>>>>>

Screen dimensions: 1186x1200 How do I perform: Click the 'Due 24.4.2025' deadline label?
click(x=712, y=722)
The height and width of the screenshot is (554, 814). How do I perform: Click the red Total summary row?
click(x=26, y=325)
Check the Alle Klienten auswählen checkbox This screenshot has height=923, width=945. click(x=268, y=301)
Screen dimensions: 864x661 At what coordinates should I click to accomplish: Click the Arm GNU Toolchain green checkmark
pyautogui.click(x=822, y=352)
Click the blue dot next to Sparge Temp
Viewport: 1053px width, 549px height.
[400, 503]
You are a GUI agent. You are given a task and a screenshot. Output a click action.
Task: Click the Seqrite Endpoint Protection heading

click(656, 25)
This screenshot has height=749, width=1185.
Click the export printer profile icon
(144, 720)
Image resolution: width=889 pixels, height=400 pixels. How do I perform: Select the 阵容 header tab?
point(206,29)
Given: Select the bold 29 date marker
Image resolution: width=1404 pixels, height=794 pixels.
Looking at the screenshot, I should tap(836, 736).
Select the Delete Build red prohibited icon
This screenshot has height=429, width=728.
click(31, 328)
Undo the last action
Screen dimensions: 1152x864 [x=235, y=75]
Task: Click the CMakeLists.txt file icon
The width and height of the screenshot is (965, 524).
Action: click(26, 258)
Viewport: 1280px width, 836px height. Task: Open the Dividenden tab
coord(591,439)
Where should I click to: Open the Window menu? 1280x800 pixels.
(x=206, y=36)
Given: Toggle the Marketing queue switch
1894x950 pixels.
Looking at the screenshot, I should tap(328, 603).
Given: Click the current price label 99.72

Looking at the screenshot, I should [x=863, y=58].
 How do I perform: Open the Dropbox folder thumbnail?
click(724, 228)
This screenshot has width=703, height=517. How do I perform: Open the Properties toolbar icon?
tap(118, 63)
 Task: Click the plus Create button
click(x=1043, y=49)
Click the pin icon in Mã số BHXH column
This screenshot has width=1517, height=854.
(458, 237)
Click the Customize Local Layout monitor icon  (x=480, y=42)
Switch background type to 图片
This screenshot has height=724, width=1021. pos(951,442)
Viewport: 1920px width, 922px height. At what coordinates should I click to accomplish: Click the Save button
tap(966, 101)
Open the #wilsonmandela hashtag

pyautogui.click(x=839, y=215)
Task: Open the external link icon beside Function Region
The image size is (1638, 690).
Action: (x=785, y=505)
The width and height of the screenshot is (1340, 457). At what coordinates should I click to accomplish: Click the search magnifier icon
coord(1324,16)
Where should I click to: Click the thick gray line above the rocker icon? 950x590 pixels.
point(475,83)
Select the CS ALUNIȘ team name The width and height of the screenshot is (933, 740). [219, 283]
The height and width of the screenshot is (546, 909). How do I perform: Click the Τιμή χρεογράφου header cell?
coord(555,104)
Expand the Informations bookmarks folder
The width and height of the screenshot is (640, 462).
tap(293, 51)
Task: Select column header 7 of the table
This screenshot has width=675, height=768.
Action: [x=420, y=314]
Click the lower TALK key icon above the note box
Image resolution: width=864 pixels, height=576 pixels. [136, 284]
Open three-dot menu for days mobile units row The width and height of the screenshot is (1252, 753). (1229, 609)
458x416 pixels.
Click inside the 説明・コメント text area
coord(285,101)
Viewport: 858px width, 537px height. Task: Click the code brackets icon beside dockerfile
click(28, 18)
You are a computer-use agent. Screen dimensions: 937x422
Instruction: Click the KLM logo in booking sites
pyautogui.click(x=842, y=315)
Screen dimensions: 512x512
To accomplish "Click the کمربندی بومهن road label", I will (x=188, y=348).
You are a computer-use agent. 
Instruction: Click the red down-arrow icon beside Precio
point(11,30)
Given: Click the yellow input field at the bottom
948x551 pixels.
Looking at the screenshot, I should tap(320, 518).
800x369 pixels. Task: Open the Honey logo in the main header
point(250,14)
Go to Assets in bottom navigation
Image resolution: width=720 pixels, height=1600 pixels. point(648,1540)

<<<<<

### Work instructions
Could you please retype the lines from the start of the data through the line with "Click the Customize", both included, and nothing else?

### Solution for this exercise
Screen dimensions: 1186x1200 How do I perform: Click the 'Due 24.4.2025' deadline label?
click(x=712, y=722)
The height and width of the screenshot is (554, 814). How do I perform: Click the red Total summary row?
click(x=26, y=325)
Check the Alle Klienten auswählen checkbox This screenshot has height=923, width=945. click(x=268, y=301)
Screen dimensions: 864x661 At what coordinates should I click to accomplish: Click the Arm GNU Toolchain green checkmark
pyautogui.click(x=822, y=352)
Click the blue dot next to Sparge Temp
Viewport: 1053px width, 549px height.
[400, 503]
You are a GUI agent. You are given a task and a screenshot. Output a click action.
Task: Click the Seqrite Endpoint Protection heading

click(656, 25)
This screenshot has height=749, width=1185.
Click the export printer profile icon
(144, 720)
Image resolution: width=889 pixels, height=400 pixels. How do I perform: Select the 阵容 header tab?
point(206,29)
Given: Select the bold 29 date marker
Image resolution: width=1404 pixels, height=794 pixels.
Looking at the screenshot, I should tap(836, 736).
Select the Delete Build red prohibited icon
This screenshot has height=429, width=728.
click(31, 328)
Undo the last action
Screen dimensions: 1152x864 [x=235, y=75]
Task: Click the CMakeLists.txt file icon
The width and height of the screenshot is (965, 524).
Action: click(26, 258)
Viewport: 1280px width, 836px height. Task: Open the Dividenden tab
coord(591,439)
Where should I click to: Open the Window menu? 1280x800 pixels.
(x=206, y=36)
Given: Toggle the Marketing queue switch
1894x950 pixels.
Looking at the screenshot, I should tap(328, 603).
Given: Click the current price label 99.72

Looking at the screenshot, I should [x=863, y=58].
 How do I perform: Open the Dropbox folder thumbnail?
click(724, 228)
This screenshot has width=703, height=517. How do I perform: Open the Properties toolbar icon?
tap(118, 63)
 Task: Click the plus Create button
click(x=1043, y=49)
Click the pin icon in Mã số BHXH column
This screenshot has width=1517, height=854.
(458, 237)
Click the Customize Local Layout monitor icon  (x=480, y=42)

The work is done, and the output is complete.